Die Folgen von Fremdenfeindlichkeit und Gewalttaten gegen Ausländer erfassen auch die Wirtschaft. Anderes zu erwarten wäre naiv.
Allein die volkswirtschaftlichen Ressourcen sind immens, die durch Beobachtung und Bekämpfung, Strafverfolgung, Rechtsprechung und
Strafvollzug, Aufklärungskampagnen und Sozialarbeit gebunden sind. Die Gefahr des Imageverlustes, von der die Wirtschaftsverbände
sprechen, ist nicht von der Hand zu weisen. Genaue Bewertungen dazu gibt es allerdings nicht. Niemand kann genau sagen, wie groß der eingetretene Flurschaden tatsächlich ist.

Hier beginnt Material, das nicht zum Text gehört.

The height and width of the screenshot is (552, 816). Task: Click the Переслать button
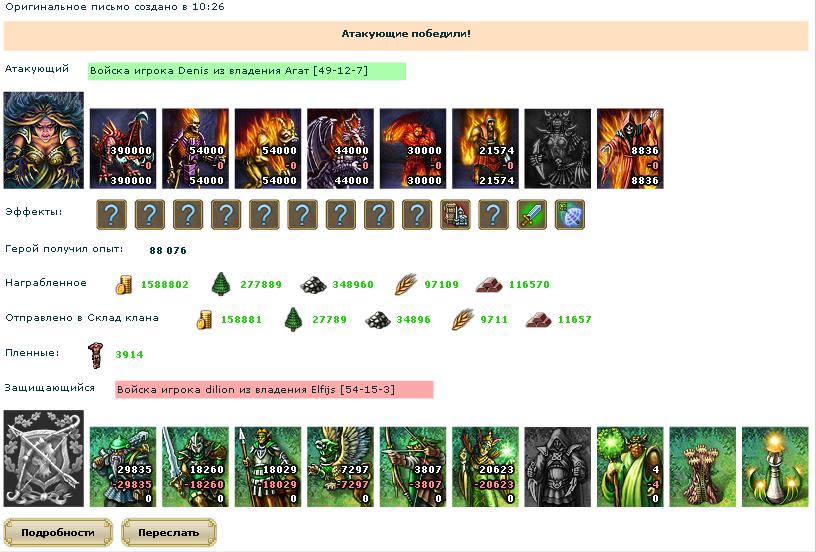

Nach dem gegenwärtigen Stand ist nicht einmal davon auszugehen, dass das Interesse ausländischer Investoren am Standort
Deutschland hiervon entscheidend beeinflusst worden wäre. Die Auslandsdirektinvestitionen jedenfalls sind in den letzten Jahren
kontinuierlich angestiegen, von 188 Milliarden 1991 auf 275 Milliarden 1997. Davon hat gerade auch Ostdeutschland in hohem Maße
profitiert.
Bei Entscheidungen größerer Investoren für oder gegen den Standort Deutschland spielen andere Faktoren - wie strukturelle Bedingungen,
steuerliche Regelungen und Investitionsanreize oder aber die Verfügbarkeit qualifizierten Personals und die politische Berechenbarkeit -
sicherlich eine gewichtigere Rolle. Das Beispiel des japanischen Automobilbauers Toyota, der nach anfänglichen Investitionsplanungen für
einen Standort in Brandenburg letztlich in Sachsen investiert hat und dies nicht zuletzt mit der Gewalt gegen Ausländer in Brandenburg
begründet hat, ist wohl eher atypisch. Einzelne Umfrageergebnisse, wonach Investoren ihr Interesse von Ost nach Westdeutschland
verlagert hätten, scheinen ebenfalls keine allgemeine Tendenz zu belegen.
Aber wer sich wie der sprichwörtliche indische Programmierer den Luxus erlauben kann, zu wählen, wo er seine begehrte Arbeitskraft
anbietet, der wird neben den rationalen Argumenten ohne Frage auch emotionale Aspekte gewichten. Insofern können Nachrichten über
rechtsextreme Gewalt oder ein vermeintlich fremdenfeindliches Klima in Deutschland fatale Wirkung entfalten und die Bemühungen um
ausländische Spitzenkräfte durchaus konterkarieren.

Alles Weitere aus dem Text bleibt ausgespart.